Task objective:
Continue the passage on Armillaria root rot from the point where it stops.

Study text:

____________

Armillaria root rot is a fungal root rot caused by several different members of the genus Armillaria. The symptoms are variable depending on the host infected, ranging from stunted leaves to chlorotic needles and dieback of twigs and branches. However, all infected hosts display symptoms characteristic of being infected by a white rotting fungus. The most effective ways of management focus on limiting the spread of the fungus, planting resistant species, and removing infected material. This disease poses a threat to the lumber industry as well as affecting recreational areas.

== Hosts and symptoms ==
Because this disease is caused by multiple species within the genus Armillaria, it has an extremely broad host range. Hundreds of trees and shrubs are susceptible to root rot to varying degrees. In fact, the only two genera of tree known to be resistant to Armillaria root rot are larch and birch. Further investigation is being conducted for additional species, but at this time there is no further evidence leading to the belief that more exist.

While Armillaria is a significant and damaging pathogen of tree hosts, it also has many agronomic hosts such as grapevines, berries, roses, stone fruits, rhododendron, and rosaceous plants, although the fungus is primarily native to areas where it can use forest trees as a host. On hosts such as these, infection causes death of the cambium and further decay of the xylem. Vines or stems from these plants, once infected, may remain a potential source for inoculum for up to ten years and can infect neighboring plants, often via rhizomorphs.

As a result of the multitude of possible hosts, symptoms also range a great deal from one infection to another. All infected hosts do however display symptoms common to white rotting fungi. These include light or bleached wood as a result of the degradation of essential cell wall compounds such as lignin and hemicellulose. In addition to these, the host will show above-ground symptoms due to fungal infection of the vasculature. These include chlorosis in the needles as well as dieback of twigs and branches. The extent of these symptoms varies with the degree of infection as well as the susceptibility of the host. In addition to these symptoms, the trunks of conifers will also exude excess resin in a process known as resinopsis which results in a layer of resin, debris, and fungal tissue forming around infected roots. Deciduous trees occasionally develop sunken cankers but most often fail to exhibit these symptoms on the trunk, and will instead simply display the other symptoms.

____________

Given entries:
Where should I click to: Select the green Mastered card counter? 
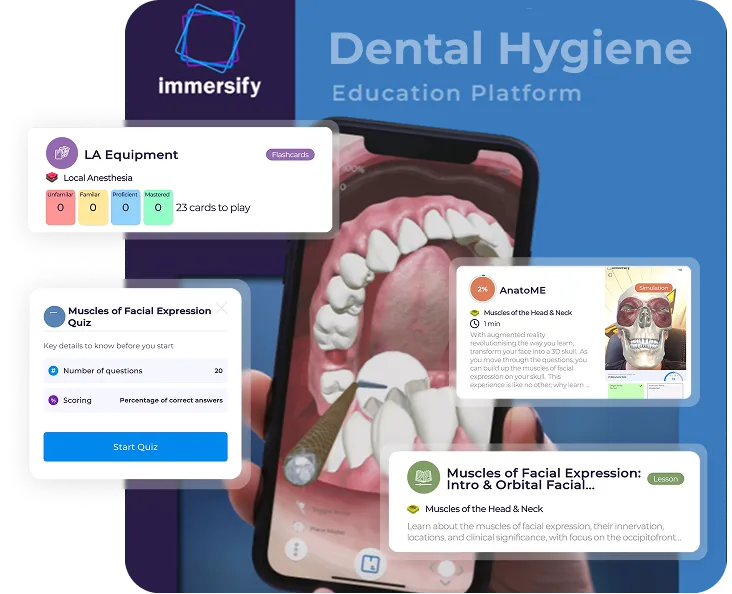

____________

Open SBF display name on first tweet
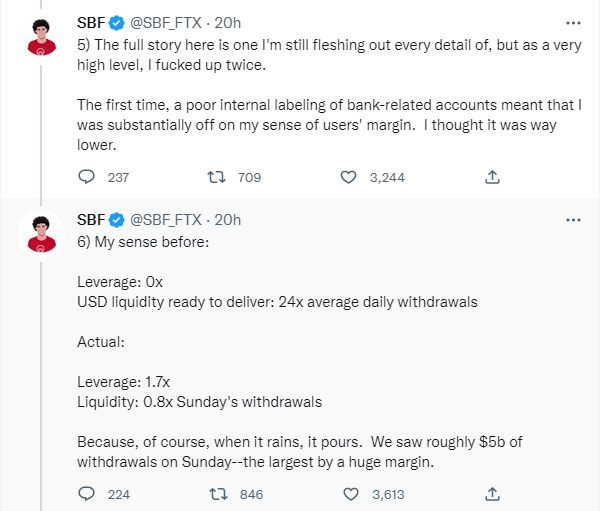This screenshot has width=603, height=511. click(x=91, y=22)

____________

Answer for the task:
In addition to these symptoms, signs of the infectious organism are very evident in the host. Upon removal of the bark, white mycelial mats are visible along with rhizomorphs, a distinctive reproductive structure. Rhizomorphs are black, shoe-string like growth structure that can grow out from the host and grow in the soil to infect nearby hosts. Clusters of mushrooms will also form at the base of the infected tree, indicating an infection. However, fruiting is not consistent year-to-year and the mushrooms frequently resemble other species to the untrained eye. Therefore, the presence of mushrooms should not constitute the only diagnostic indicator when identifying the disease. As the name suggests, the caps of these mushrooms are a honey, or light brown color, and the gills of the mushroom and spore print are white. The stem is typically a mottled white and brown, with a ring on the stem, too. Honey mushrooms are edible, but because of their tendency to look so similar to other species, only the very experienced should collect them. Also, zone lines of melanized fungal cells may be visible within infected wood.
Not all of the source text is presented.